Instructions for the task: Copy the stretch of records from the line that contains "Click the hook tip of the green stand" through the line that contains "will (x=881, y=600).", both included, with no changes.

Extracted records:
________________________________________

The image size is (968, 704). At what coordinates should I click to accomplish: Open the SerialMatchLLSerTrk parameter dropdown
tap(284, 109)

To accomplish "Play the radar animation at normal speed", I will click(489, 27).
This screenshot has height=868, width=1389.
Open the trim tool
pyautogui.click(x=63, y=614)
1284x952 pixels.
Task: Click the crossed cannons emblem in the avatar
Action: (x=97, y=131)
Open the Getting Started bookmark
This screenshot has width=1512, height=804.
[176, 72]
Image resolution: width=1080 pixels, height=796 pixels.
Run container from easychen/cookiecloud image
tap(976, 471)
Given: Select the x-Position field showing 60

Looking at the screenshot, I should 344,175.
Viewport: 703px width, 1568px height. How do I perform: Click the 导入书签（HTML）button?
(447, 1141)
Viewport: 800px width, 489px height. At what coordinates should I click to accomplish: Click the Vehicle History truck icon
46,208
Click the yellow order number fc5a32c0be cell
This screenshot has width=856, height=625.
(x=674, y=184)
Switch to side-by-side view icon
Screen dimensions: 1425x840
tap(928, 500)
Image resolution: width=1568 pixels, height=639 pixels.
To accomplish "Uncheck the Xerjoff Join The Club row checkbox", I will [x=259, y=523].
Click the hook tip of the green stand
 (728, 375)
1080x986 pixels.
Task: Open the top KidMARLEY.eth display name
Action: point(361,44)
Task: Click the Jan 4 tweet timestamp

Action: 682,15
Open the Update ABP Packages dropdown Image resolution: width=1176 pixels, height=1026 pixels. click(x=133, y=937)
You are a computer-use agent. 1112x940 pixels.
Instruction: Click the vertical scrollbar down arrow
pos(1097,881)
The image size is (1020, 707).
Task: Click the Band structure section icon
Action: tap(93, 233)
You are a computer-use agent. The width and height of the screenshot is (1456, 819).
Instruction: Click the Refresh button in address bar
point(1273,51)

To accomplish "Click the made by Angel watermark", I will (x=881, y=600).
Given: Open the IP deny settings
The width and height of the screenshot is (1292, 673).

________________________________________

Written answer:
Click the hook tip of the green stand
 (728, 375)
1080x986 pixels.
Task: Open the top KidMARLEY.eth display name
Action: point(361,44)
Task: Click the Jan 4 tweet timestamp

Action: 682,15
Open the Update ABP Packages dropdown Image resolution: width=1176 pixels, height=1026 pixels. click(x=133, y=937)
You are a computer-use agent. 1112x940 pixels.
Instruction: Click the vertical scrollbar down arrow
pos(1097,881)
The image size is (1020, 707).
Task: Click the Band structure section icon
Action: tap(93, 233)
You are a computer-use agent. The width and height of the screenshot is (1456, 819).
Instruction: Click the Refresh button in address bar
point(1273,51)

To accomplish "Click the made by Angel watermark", I will (x=881, y=600).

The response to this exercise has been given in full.